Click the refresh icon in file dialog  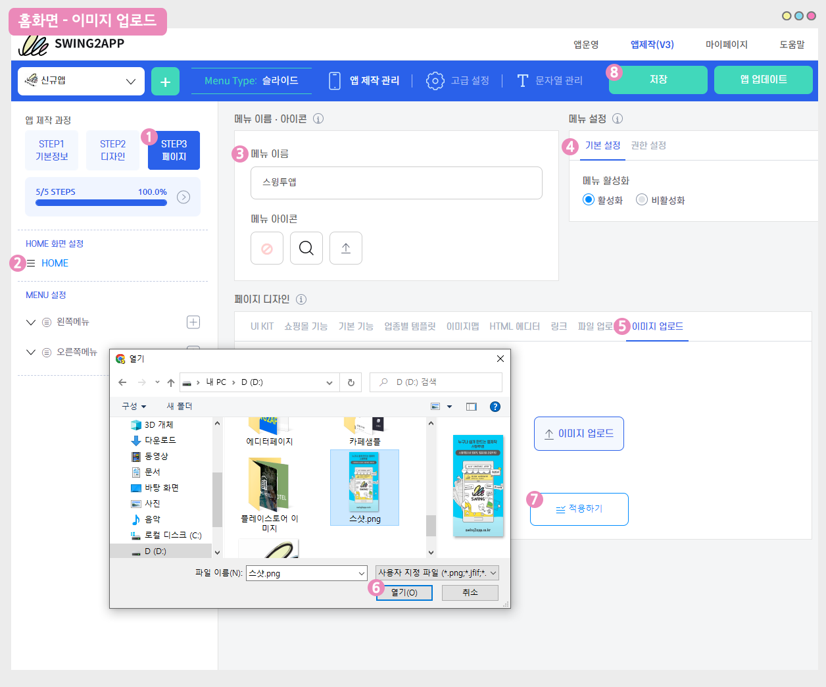point(351,382)
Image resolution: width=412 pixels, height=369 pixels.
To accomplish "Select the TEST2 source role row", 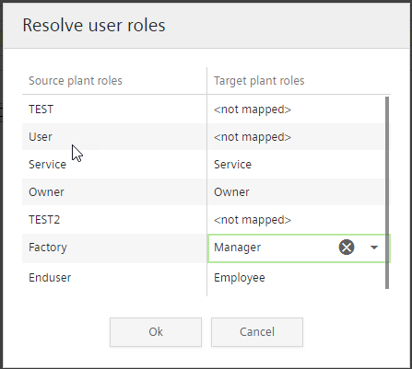I will click(x=114, y=220).
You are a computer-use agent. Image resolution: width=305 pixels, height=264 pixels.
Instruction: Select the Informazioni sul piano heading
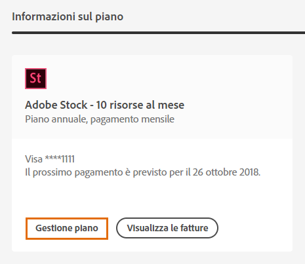[x=68, y=16]
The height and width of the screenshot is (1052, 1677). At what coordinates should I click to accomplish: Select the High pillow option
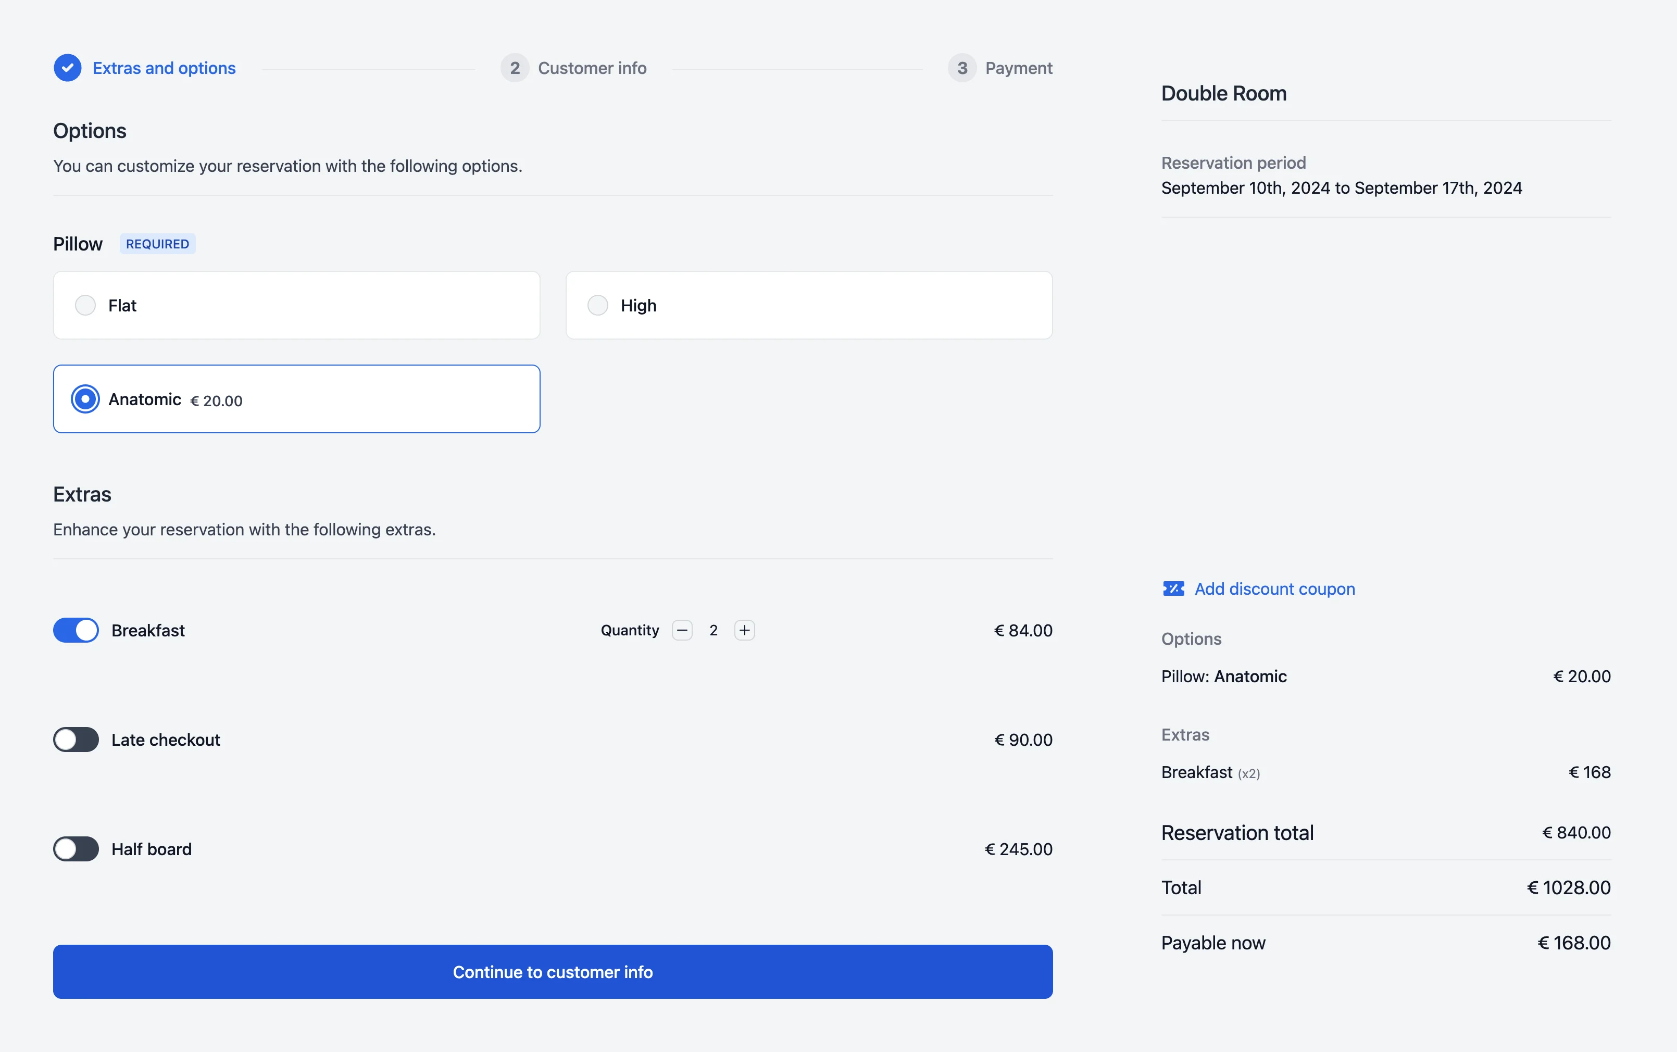[x=597, y=305]
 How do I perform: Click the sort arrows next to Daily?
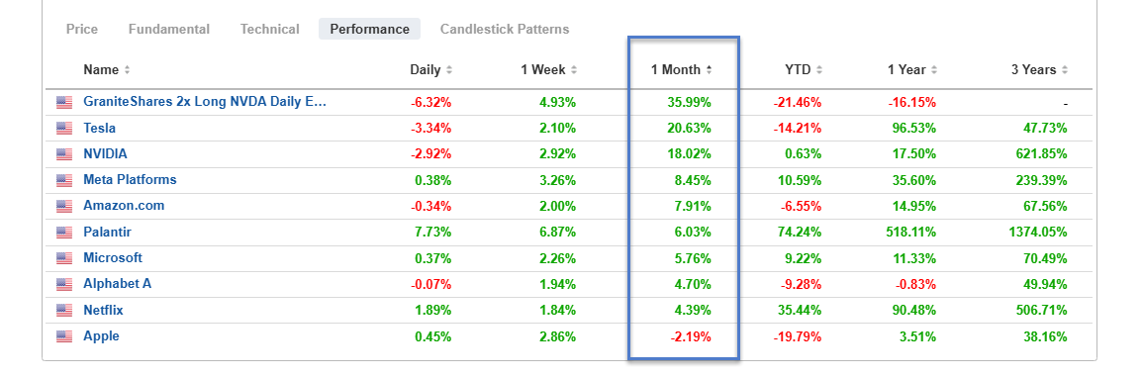coord(449,70)
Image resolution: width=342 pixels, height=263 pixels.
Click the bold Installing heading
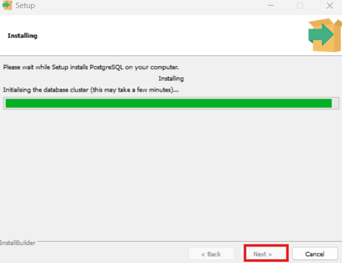pos(23,36)
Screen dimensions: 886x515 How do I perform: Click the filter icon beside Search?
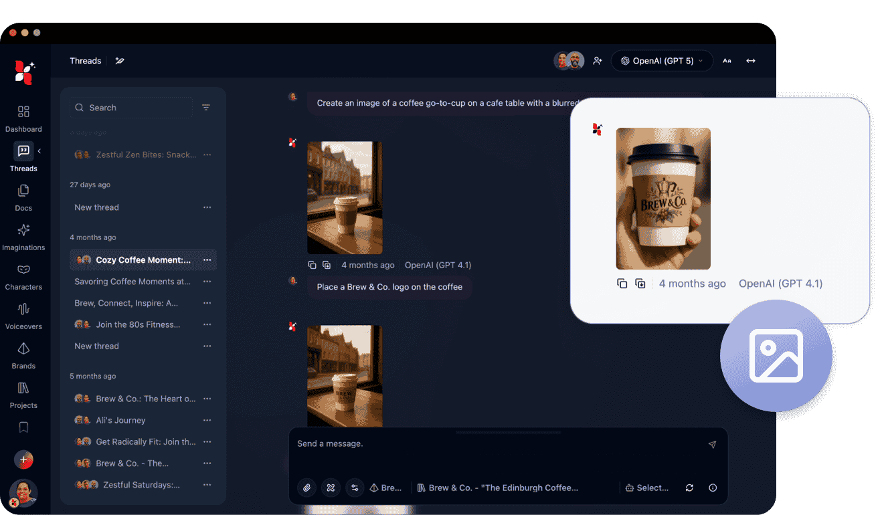point(206,108)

────────

* WHAT YOU ARE ASKED TO DO *
Can you find every line in the items above that contains the word "perform", with case counting, and copy each of those lines out?

* TASK ANSWER *
 How do I perform: Click the sort arrows next to Daily?
Screen dimensions: 886x515 How do I perform: Click the filter icon beside Search?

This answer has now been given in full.